On June 18th, the federal Commissioner, along with numerous other privacy commissioners, published a joint letter to Google Inc., urging the company to respond to questions and concerns related to Google Glass, the company’s new Internet-connected glasses.

“Google Glass raises significant privacy issues and it is disappointing that Google has not engaged more meaningfully with data protection authorities about this technology. We are urging Google to take part in a real dialogue with us about Google Glass,” stated Commissioner Stoddart.

In addition, the federal Privacy Commissioner recently issued a position paper, which recommends that she have increased authority; for example, to issue fines (or administrative monetary penalties) or to issue binding orders under PIPEDA.

The Commissioner has also proposed that PIPEDA be amended to empower a Court to order statutory damages for certain contraventions. Pursuant to this model, damages would be awarded for contraventions of certain PIPEDA provisions, without the requirement for a claimant to prove actual loss stemming from the contravention. A range of damage awards could be prescribed, setting out minimum and maximum amounts for contraventions of specific provisions. Within that range, courts would be able to assess damages based on a number of explicit factors to be taken into consideration.
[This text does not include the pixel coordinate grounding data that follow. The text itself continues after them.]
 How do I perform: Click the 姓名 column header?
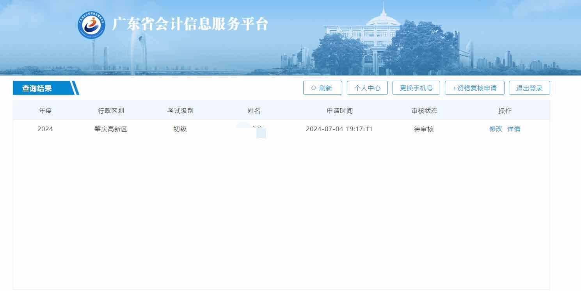point(254,111)
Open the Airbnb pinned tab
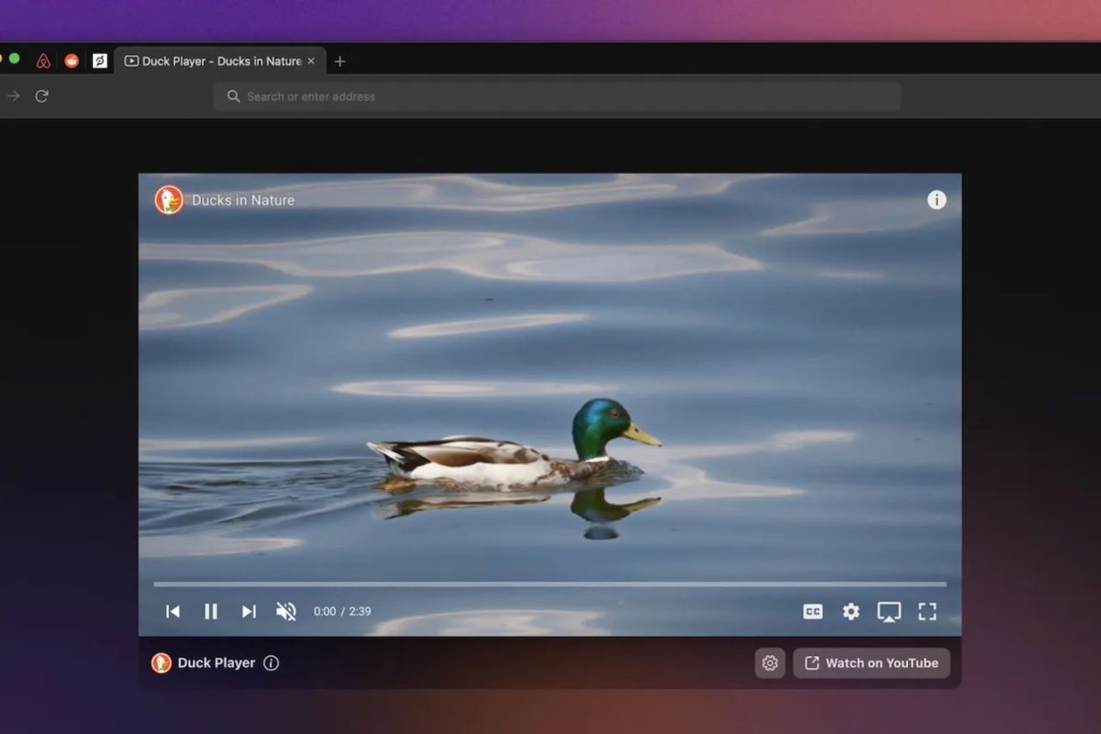The height and width of the screenshot is (734, 1101). pos(44,60)

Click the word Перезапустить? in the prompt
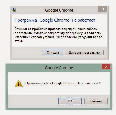[x=88, y=83]
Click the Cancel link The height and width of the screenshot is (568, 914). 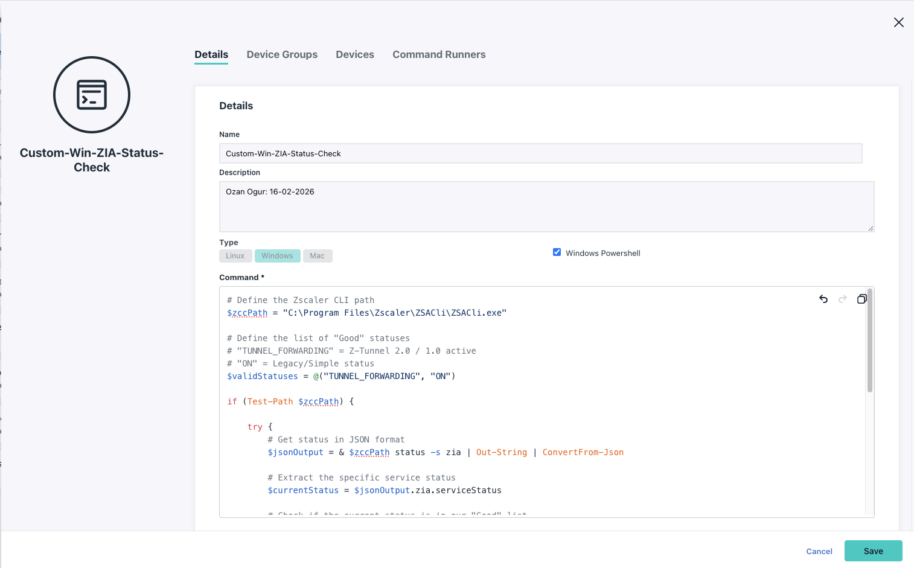[819, 551]
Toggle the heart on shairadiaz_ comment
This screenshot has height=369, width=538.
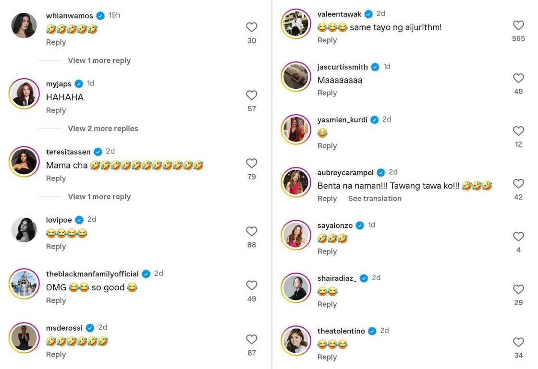tap(518, 289)
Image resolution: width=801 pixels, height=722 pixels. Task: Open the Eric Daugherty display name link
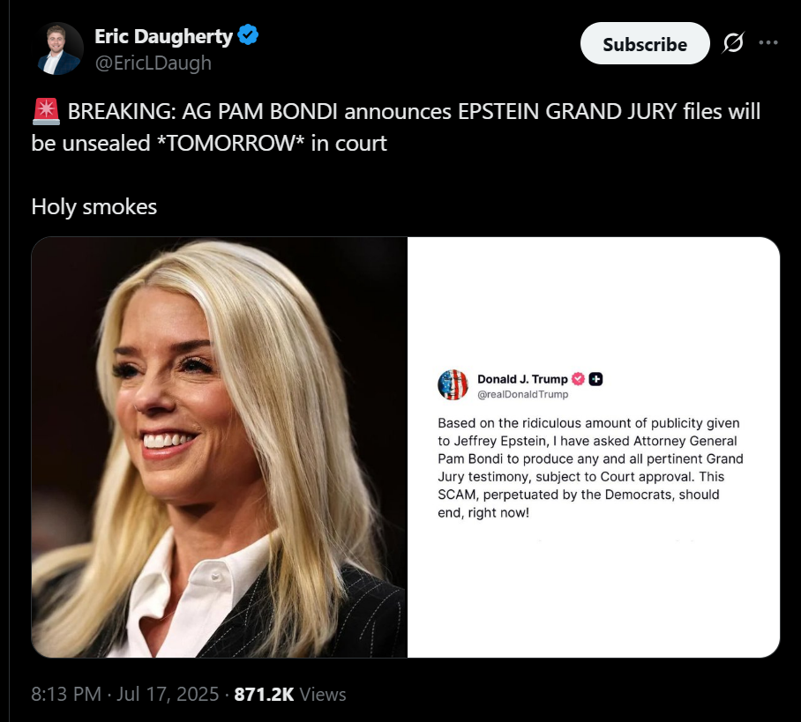pyautogui.click(x=163, y=36)
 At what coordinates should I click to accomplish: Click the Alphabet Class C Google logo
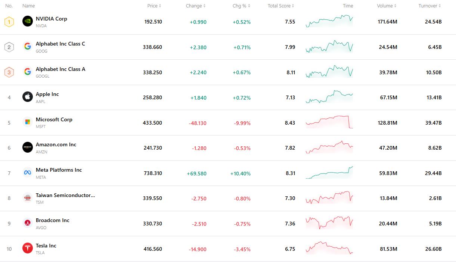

Meanwhile, Private Member’s Bill C-475, which, among other things, would amend PIPEDA to require organizations to notify the Commissioner of information security breaches involving a possible risk of harm to an individual, still has not passed Second Reading in the House of Commons. The previous government Bill C-12, which (among other things) also would amend PIPEDA to require notification of information security breaches in some circumstances, remains in limbo.

The federal Privacy Commissioner also issued her Annual Report to Parliament 2012 this month. Highlights from the Annual Report include:

  • 220 complaints were accepted by the OPC for formal investigation in 2012. 138 complaints were accepted for early resolution in 2012. Only 23 of the complaints accepted for early resolution were unresolved through that process and were referred for investigation.
  • Of the 220 complaints accepted for investigation by the OPC in 2012, only 5 were deemed “well-founded and unresolved”.
  • The OPC received 33 voluntary notifications of an information security breach in 2012. 58 % of these notifications came from the financial industry (next highest was telecommunications, at 9%). The Commissioner commended the privacy officers of federal financial institutions for providing this voluntary notification to the OPC.
  • The Commissioner provided some examples of interesting complaint matters, such as a complaint against Facebook for refusing to notify individuals “friended” by an imposter account relating to a teen-aged girl. Facebook had been quick to remove the imposter account when notified by the girl’s mother about the imposter account, but did not consider it appropriate for Facebook itself to notify those “friended” by the imposter account. Ultimately, Facebook agreed, going forward, to facilitate a process whereby non-users could themselves notify people “friended” by the imposter, in order restore their own online reputation.
  • The Commissioner described an investigation the OPC had undertaken regarding a Canadian franchisee of a USA-company who had used a spyware application called “Detective Mode” to covertly trace laptop computers that had been leased to customers. The Commissioner found the use of the spyware overly intrusive of customer privacy, and the OPC was ultimately able to reach a consensual resolution of the issue with the franchisee.
  • The Commissioner commended LinkedIn for its swift due diligence and accountability in responding to the June 2012 cyber-attack on its system.
  • The Commissioner noted that, despite the concerns raised by the OPC and by several privacy commissioners around the world regarding Google’s privacy policy changes in March last year, Google has not changed its privacy policy to address the concerns raised nor has it indicated that it will do so.